═══ Data for this exercise

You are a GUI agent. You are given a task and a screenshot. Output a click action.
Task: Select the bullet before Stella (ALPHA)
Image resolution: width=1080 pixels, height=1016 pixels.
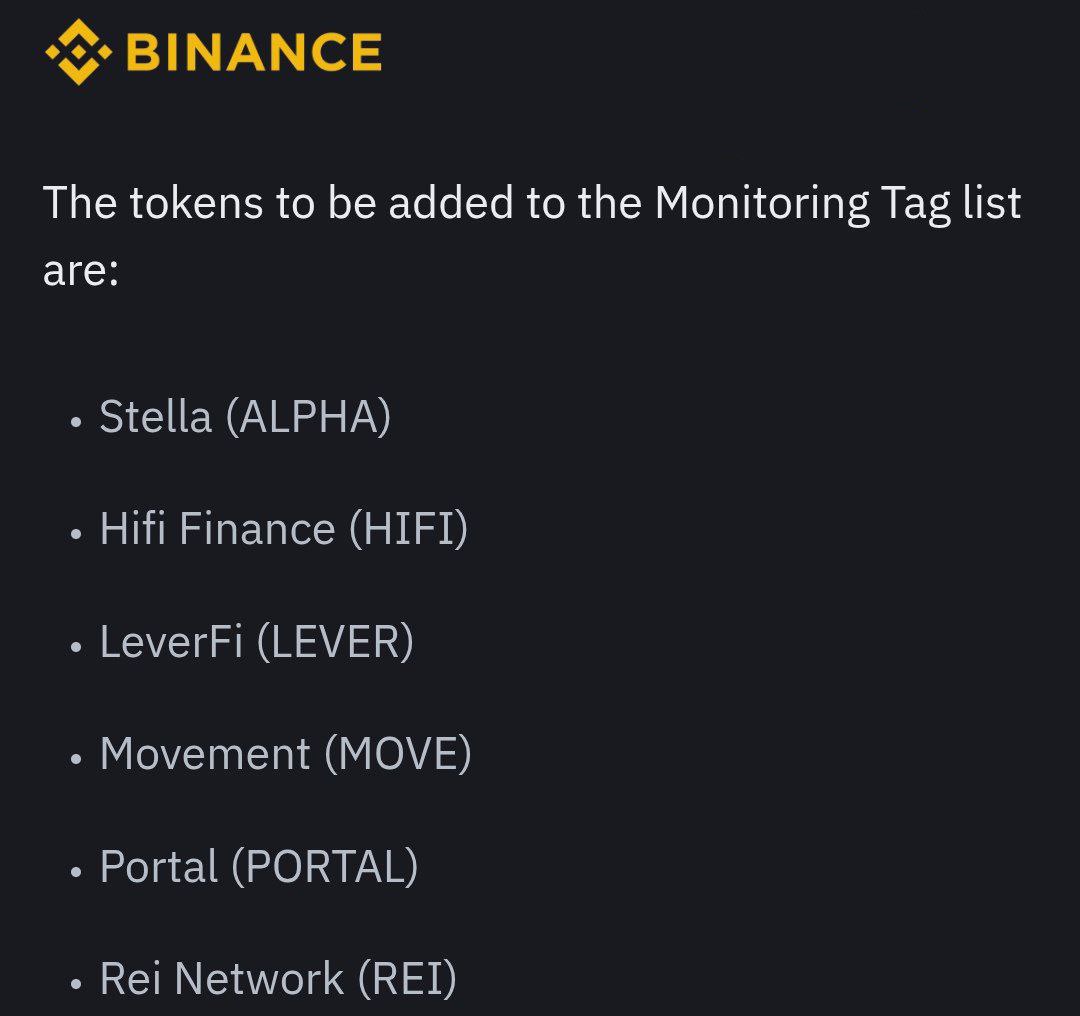(76, 421)
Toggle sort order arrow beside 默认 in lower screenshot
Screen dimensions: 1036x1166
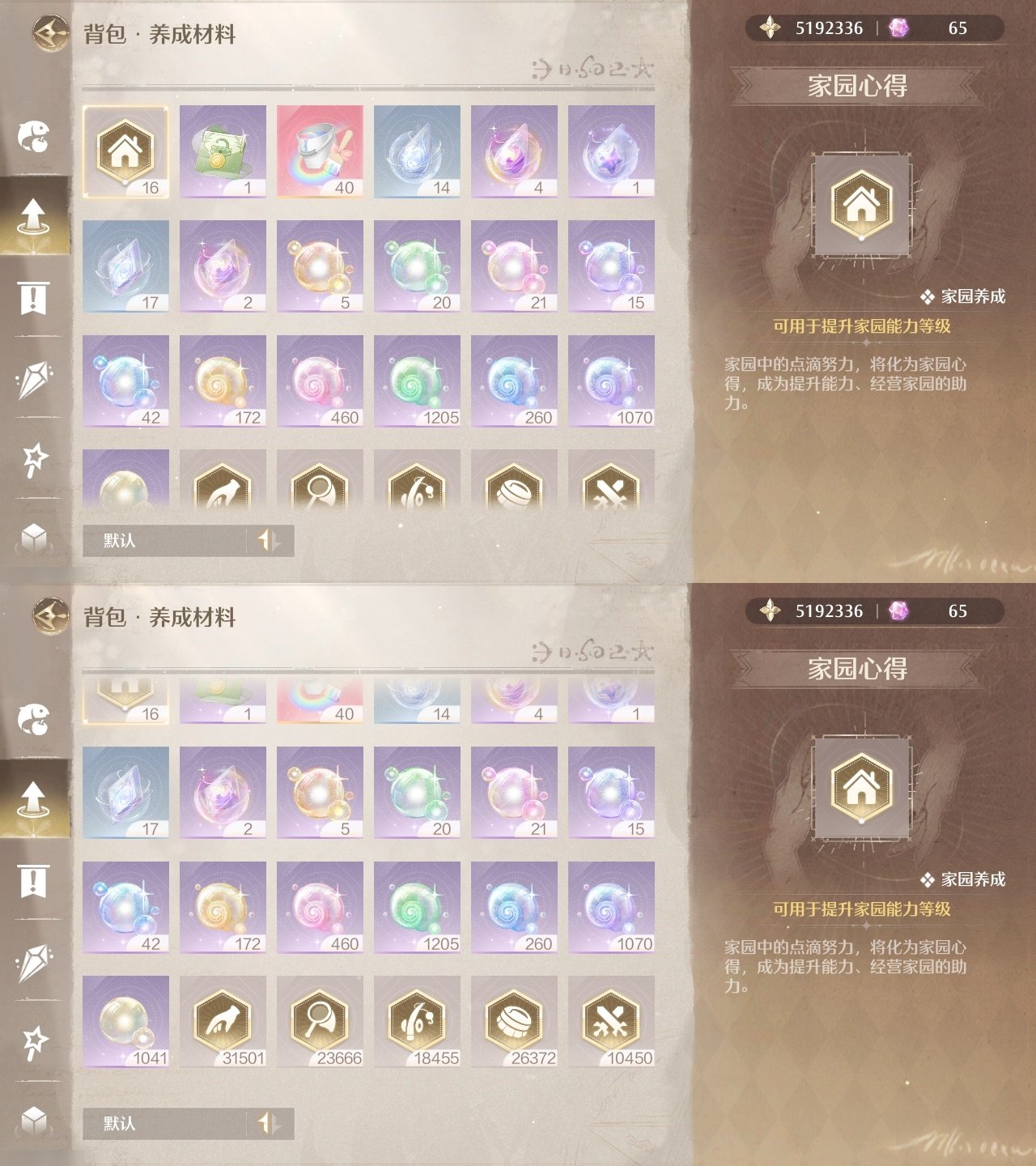[x=269, y=1123]
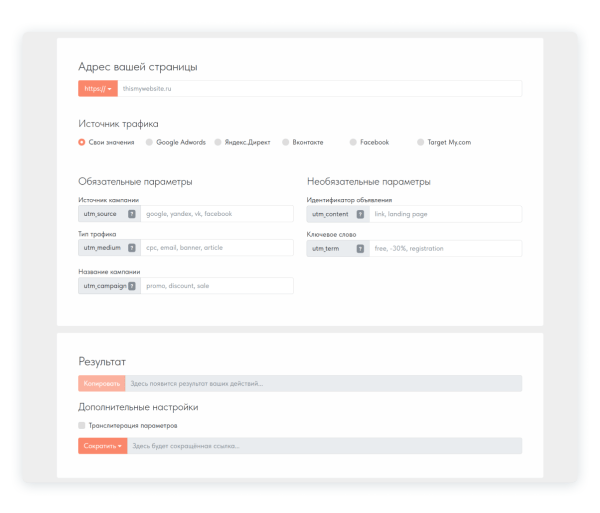The image size is (600, 513).
Task: Click help icon next to utm_campaign
Action: pyautogui.click(x=132, y=286)
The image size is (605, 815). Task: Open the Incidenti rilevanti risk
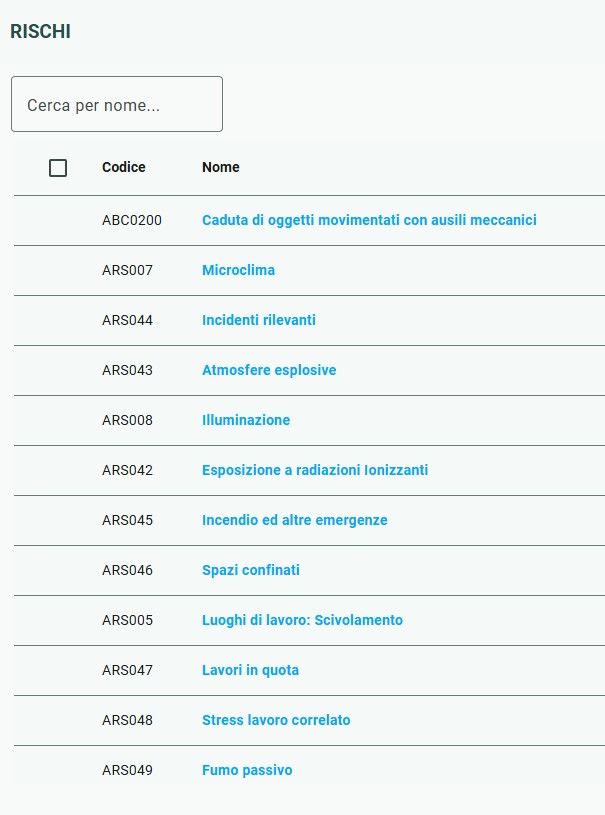tap(258, 320)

══════

#### Task goal:
Can you repeat the text of every item above word for word, leaving out the pictures?

#### Answer to the problem:
You are a GUI agent. You are given a task and a screenshot. Output a click action.
Task: Select the bullet before Stella (ALPHA)
Image resolution: width=1080 pixels, height=1016 pixels.
(76, 421)
Toggle sort order arrow beside 默认 in lower screenshot
Screen dimensions: 1036x1166
[x=269, y=1123]
The image size is (600, 513).
Task: Click help icon next to utm_campaign
Action: pyautogui.click(x=132, y=286)
The image size is (605, 815). Task: Open the Incidenti rilevanti risk
tap(258, 320)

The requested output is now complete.